You are viewing a plain text version of this content. The canonical link for it is here.
Posted to solr-user@lucene.apache.org by Mike O'Leary <tm...@uw.edu> on 2012/02/11 08:40:57 UTC

Recovering from database connection resets in DataimportHandler

I am trying to use Solr's DataImportHandler to index a large number of database records in a SQL Server database that is owned and managed by a group we are collaborating with. The indexing jobs I have run so far, except for the initial very small test runs, have failed due to database connection resets. I have gotten indexing jobs to go further by using CachedSqlEntityProcessor and specifying responseBuffering=adaptive in the connection url, but I think in order to index that data I'm going to have to work out how to catch database connection reset exceptions and resubmit the queries that failed. Can anyone can suggest a good way to approach this? Or have any of you encountered this problem and worked out a solution to it already?
Thanks,
Mike

Re: Recovering from database connection resets in DataimportHandler

Posted by Erick Erickson <er...@gmail.com>.
It *just happens* that I wrote a blog on this very topic, see:
http://www.lucidimagination.com/blog/2012/02/14/indexing-with-solrj/

That code contains two rather different methods, one that indexes
based on a SQL database and one based on indexing random files
with client-side Tika.

Best
Erick

On Wed, Feb 22, 2012 at 8:51 PM, Mike O'Leary <tm...@uw.edu> wrote:
> Could you point me to the most non-intimidating introduction to SolrJ that you know of? I have a passing familiarity with Javascript and, with few exceptions, I haven't developing software that has a graphical user interface of any kind in about 25 years. I like the idea of having finer control over data imported from a database though.
> Thanks,
> Mike
>
> -----Original Message-----
> From: Erick Erickson [mailto:erickerickson@gmail.com]
> Sent: Monday, February 13, 2012 6:19 AM
> To: solr-user@lucene.apache.org
> Subject: Re: Recovering from database connection resets in DataimportHandler
>
> I'd seriously consider using SolrJ and your favorite JDBC driver instead.

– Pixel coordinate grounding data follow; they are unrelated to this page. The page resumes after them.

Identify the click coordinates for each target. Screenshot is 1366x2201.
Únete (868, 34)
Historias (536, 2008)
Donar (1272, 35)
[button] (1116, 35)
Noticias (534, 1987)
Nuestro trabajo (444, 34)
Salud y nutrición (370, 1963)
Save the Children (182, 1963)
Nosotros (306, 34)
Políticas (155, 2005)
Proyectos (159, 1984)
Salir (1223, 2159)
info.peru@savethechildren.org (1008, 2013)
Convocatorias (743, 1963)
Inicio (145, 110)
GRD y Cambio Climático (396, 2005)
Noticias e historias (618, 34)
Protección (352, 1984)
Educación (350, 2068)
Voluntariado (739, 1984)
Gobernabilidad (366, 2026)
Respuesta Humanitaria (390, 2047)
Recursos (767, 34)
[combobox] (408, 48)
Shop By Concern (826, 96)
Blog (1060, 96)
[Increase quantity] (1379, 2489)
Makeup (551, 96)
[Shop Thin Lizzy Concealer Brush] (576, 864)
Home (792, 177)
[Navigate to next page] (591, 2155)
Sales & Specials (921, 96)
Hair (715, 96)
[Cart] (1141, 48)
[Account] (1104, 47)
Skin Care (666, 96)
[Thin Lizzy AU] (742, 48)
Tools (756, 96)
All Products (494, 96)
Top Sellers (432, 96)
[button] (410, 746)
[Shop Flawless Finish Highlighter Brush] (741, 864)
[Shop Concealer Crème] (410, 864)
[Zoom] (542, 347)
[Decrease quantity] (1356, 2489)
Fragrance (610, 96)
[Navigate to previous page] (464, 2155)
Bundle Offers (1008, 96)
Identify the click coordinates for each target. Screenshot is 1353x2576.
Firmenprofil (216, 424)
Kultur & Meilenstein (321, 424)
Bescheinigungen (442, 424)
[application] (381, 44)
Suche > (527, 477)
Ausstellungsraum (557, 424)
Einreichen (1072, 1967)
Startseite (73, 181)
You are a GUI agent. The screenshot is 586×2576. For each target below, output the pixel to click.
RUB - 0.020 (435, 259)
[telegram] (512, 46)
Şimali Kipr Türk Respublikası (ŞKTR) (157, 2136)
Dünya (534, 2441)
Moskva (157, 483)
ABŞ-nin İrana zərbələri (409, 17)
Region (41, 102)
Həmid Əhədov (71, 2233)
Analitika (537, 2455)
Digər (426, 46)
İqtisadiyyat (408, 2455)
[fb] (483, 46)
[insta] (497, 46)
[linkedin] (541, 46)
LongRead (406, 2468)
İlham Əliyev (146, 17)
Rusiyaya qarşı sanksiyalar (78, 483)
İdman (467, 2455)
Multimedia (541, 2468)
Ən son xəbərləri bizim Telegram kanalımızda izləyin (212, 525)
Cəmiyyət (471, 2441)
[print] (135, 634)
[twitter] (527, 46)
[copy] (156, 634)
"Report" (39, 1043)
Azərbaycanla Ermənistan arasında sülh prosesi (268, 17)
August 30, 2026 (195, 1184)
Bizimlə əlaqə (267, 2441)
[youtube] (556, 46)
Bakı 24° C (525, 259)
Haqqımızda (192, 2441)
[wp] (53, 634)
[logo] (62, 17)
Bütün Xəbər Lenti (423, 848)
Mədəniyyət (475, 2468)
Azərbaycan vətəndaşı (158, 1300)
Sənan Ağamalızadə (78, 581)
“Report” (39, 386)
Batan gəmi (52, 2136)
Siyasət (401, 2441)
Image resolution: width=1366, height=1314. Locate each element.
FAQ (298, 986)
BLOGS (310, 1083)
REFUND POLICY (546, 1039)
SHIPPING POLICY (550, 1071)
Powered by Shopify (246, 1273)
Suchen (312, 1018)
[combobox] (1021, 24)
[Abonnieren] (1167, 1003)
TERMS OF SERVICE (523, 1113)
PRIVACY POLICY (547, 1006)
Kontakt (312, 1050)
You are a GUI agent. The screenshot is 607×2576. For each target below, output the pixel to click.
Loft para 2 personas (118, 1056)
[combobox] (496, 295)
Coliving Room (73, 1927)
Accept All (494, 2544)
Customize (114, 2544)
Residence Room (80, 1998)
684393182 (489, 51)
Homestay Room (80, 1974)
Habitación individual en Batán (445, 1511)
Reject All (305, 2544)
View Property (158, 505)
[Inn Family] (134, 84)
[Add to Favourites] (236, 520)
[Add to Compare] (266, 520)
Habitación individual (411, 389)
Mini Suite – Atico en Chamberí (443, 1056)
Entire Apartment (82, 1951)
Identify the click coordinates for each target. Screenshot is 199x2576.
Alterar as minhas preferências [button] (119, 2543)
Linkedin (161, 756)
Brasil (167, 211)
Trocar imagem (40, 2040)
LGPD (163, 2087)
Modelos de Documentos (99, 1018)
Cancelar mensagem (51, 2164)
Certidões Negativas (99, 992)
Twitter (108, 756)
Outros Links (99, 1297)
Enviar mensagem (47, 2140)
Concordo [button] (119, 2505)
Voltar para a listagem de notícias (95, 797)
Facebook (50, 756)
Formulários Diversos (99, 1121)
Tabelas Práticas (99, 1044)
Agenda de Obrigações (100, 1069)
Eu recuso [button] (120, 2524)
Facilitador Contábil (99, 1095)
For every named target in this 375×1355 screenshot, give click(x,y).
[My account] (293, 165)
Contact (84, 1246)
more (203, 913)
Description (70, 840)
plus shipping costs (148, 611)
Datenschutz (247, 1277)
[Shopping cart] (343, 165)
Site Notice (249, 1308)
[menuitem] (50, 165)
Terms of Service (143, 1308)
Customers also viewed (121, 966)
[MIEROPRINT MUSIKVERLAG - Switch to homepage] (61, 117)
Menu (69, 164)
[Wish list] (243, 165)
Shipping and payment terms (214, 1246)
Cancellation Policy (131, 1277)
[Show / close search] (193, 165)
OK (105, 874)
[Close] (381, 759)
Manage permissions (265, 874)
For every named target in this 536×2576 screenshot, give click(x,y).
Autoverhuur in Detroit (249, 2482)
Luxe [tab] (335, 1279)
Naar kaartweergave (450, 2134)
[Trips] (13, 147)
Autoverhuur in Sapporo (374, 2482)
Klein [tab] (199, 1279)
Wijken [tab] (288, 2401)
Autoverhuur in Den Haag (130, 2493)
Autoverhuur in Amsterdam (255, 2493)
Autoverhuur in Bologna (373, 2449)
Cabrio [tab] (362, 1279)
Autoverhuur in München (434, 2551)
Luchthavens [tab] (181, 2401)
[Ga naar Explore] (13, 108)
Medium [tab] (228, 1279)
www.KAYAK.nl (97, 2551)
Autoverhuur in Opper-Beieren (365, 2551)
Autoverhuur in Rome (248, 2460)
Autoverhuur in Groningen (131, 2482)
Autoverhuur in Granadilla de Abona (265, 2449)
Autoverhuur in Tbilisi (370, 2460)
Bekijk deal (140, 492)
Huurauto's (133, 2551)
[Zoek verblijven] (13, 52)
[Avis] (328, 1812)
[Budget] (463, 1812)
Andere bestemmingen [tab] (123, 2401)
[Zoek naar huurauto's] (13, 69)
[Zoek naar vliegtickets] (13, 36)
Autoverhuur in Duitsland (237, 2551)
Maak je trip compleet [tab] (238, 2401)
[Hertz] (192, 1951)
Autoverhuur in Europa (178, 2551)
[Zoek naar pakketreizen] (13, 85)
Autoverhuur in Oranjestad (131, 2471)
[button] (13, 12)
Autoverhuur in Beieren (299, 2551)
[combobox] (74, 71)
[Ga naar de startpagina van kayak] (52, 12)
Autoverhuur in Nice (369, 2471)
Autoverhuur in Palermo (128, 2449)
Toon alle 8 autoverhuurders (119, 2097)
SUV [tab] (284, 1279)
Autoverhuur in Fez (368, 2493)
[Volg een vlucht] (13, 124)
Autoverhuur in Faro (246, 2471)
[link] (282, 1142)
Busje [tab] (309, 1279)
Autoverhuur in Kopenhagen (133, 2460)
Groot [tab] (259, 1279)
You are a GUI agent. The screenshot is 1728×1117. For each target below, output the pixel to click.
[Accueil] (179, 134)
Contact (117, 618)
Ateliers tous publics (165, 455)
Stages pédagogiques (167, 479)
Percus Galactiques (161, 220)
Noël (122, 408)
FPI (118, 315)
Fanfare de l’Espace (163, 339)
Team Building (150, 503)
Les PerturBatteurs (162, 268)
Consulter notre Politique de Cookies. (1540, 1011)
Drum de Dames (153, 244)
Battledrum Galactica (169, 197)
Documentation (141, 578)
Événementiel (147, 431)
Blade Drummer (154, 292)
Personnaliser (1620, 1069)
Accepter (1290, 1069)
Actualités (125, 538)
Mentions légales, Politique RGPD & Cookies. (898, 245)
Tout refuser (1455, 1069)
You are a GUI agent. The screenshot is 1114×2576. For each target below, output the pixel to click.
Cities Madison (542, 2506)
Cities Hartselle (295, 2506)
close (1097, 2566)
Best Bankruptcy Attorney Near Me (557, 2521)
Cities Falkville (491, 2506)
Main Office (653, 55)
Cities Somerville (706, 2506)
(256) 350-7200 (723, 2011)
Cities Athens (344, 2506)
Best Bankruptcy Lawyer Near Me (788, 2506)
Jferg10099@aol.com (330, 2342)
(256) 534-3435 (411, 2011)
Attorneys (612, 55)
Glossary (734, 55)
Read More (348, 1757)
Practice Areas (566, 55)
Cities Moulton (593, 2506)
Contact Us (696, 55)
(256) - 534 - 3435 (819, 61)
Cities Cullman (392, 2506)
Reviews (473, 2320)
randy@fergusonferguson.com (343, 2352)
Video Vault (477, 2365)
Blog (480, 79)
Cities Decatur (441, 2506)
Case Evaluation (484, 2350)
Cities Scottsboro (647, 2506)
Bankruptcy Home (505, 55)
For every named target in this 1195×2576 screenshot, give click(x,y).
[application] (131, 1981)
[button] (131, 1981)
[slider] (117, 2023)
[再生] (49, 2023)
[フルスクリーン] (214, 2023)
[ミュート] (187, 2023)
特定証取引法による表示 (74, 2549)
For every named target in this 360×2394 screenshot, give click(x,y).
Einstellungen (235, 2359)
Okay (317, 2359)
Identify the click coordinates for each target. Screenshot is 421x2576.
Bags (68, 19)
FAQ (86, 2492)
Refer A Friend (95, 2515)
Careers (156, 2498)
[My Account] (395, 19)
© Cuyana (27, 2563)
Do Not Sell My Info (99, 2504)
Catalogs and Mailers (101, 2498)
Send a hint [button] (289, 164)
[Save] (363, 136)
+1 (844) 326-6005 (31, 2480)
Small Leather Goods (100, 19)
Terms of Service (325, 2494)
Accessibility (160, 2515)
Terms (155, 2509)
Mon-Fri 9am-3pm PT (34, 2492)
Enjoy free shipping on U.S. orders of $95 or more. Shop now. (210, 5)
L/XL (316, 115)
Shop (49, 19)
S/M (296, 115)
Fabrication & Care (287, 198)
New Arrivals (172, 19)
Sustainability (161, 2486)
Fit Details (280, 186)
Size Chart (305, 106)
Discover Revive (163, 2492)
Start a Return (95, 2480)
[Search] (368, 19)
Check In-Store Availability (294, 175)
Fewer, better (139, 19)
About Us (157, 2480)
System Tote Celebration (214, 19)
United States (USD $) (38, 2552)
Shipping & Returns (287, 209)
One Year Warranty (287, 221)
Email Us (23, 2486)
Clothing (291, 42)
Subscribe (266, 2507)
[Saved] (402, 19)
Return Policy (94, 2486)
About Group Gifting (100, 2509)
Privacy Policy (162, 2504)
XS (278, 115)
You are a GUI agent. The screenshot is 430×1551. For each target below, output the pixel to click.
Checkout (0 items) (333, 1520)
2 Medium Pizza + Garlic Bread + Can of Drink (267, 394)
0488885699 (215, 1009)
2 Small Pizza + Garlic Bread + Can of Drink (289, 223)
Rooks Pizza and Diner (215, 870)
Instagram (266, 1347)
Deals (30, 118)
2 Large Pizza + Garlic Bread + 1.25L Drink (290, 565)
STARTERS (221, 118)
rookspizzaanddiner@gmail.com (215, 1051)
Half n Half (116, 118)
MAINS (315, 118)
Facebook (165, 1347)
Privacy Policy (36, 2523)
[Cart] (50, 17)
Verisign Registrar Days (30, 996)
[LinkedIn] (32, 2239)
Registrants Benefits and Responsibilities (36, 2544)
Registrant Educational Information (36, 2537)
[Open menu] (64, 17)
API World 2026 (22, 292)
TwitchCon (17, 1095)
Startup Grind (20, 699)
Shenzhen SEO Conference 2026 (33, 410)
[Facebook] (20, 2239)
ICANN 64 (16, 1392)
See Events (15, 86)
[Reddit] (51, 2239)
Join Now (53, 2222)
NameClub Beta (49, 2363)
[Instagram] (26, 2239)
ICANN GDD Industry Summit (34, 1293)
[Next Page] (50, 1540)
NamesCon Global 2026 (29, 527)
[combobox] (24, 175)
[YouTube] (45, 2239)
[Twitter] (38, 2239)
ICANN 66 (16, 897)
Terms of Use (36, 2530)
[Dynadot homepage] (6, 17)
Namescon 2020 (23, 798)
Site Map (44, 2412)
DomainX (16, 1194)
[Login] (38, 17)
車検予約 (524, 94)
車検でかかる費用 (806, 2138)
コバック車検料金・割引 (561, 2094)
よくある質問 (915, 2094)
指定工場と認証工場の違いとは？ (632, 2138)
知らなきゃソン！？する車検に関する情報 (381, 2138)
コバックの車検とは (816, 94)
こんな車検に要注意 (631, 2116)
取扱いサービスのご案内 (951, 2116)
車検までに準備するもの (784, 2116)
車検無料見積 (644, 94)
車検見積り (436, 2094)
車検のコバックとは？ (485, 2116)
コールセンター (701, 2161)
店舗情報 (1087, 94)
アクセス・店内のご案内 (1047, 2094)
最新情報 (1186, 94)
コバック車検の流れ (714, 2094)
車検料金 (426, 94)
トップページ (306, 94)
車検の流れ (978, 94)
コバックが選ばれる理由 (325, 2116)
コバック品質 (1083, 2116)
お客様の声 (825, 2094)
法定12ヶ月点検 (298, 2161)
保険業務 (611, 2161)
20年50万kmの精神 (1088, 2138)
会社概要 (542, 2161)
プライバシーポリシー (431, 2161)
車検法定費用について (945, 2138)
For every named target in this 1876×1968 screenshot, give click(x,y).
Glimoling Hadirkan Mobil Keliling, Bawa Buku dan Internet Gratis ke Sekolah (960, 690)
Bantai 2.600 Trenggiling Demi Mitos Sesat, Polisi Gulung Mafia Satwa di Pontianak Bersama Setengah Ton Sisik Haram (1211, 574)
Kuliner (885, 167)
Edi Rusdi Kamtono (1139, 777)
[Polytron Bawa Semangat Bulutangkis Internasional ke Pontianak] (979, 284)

It's actually quite easy to create one, although as always it may be a bit intimidating to get started. This allows you much finer control over error  conditions than DIH does, so may be more suited to your needs.
>
> Best
> Erick
>
> On Sat, Feb 11, 2012 at 2:40 AM, Mike O'Leary <tm...@uw.edu> wrote:
>> I am trying to use Solr's DataImportHandler to index a large number of database records in a SQL Server database that is owned and managed by a group we are collaborating with. The indexing jobs I have run so far, except for the initial very small test runs, have failed due to database connection resets. I have gotten indexing jobs to go further by using CachedSqlEntityProcessor and specifying responseBuffering=adaptive in the connection url, but I think in order to index that data I'm going to have to work out how to catch database connection reset exceptions and resubmit the queries that failed. Can anyone can suggest a good way to approach this? Or have any of you encountered this problem and worked out a solution to it already?
>> Thanks,
>> Mike

RE: Recovering from database connection resets in DataimportHandler

Posted by Mike O'Leary <tm...@uw.edu>.
Could you point me to the most non-intimidating introduction to SolrJ that you know of? I have a passing familiarity with Javascript and, with few exceptions, I haven't developing software that has a graphical user interface of any kind in about 25 years. I like the idea of having finer control over data imported from a database though.
Thanks,
Mike

-----Original Message-----
From: Erick Erickson [mailto:erickerickson@gmail.com] 
Sent: Monday, February 13, 2012 6:19 AM
To: solr-user@lucene.apache.org
Subject: Re: Recovering from database connection resets in DataimportHandler

I'd seriously consider using SolrJ and your favorite JDBC driver instead. It's actually quite easy to create one, although as always it may be a bit intimidating to get started. This allows you much finer control over error  conditions than DIH does, so may be more suited to your needs.

Best
Erick

On Sat, Feb 11, 2012 at 2:40 AM, Mike O'Leary <tm...@uw.edu> wrote:
> I am trying to use Solr's DataImportHandler to index a large number of database records in a SQL Server database that is owned and managed by a group we are collaborating with. The indexing jobs I have run so far, except for the initial very small test runs, have failed due to database connection resets. I have gotten indexing jobs to go further by using CachedSqlEntityProcessor and specifying responseBuffering=adaptive in the connection url, but I think in order to index that data I'm going to have to work out how to catch database connection reset exceptions and resubmit the queries that failed. Can anyone can suggest a good way to approach this? Or have any of you encountered this problem and worked out a solution to it already?
> Thanks,
> Mike

Re: Recovering from database connection resets in DataimportHandler

Posted by Erick Erickson <er...@gmail.com>.
I'd seriously consider using SolrJ and your favorite JDBC driver
instead. It's actually quite easy to create one, although as always
it may be a bit intimidating to get started. This allows you much
finer control over error  conditions than DIH does, so may be more
suited to your needs.

Best
Erick

On Sat, Feb 11, 2012 at 2:40 AM, Mike O'Leary <tm...@uw.edu> wrote:
> I am trying to use Solr's DataImportHandler to index a large number of database records in a SQL Server database that is owned and managed by a group we are collaborating with. The indexing jobs I have run so far, except for the initial very small test runs, have failed due to database connection resets. I have gotten indexing jobs to go further by using CachedSqlEntityProcessor and specifying responseBuffering=adaptive in the connection url, but I think in order to index that data I'm going to have to work out how to catch database connection reset exceptions and resubmit the queries that failed. Can anyone can suggest a good way to approach this? Or have any of you encountered this problem and worked out a solution to it already?
> Thanks,
> Mike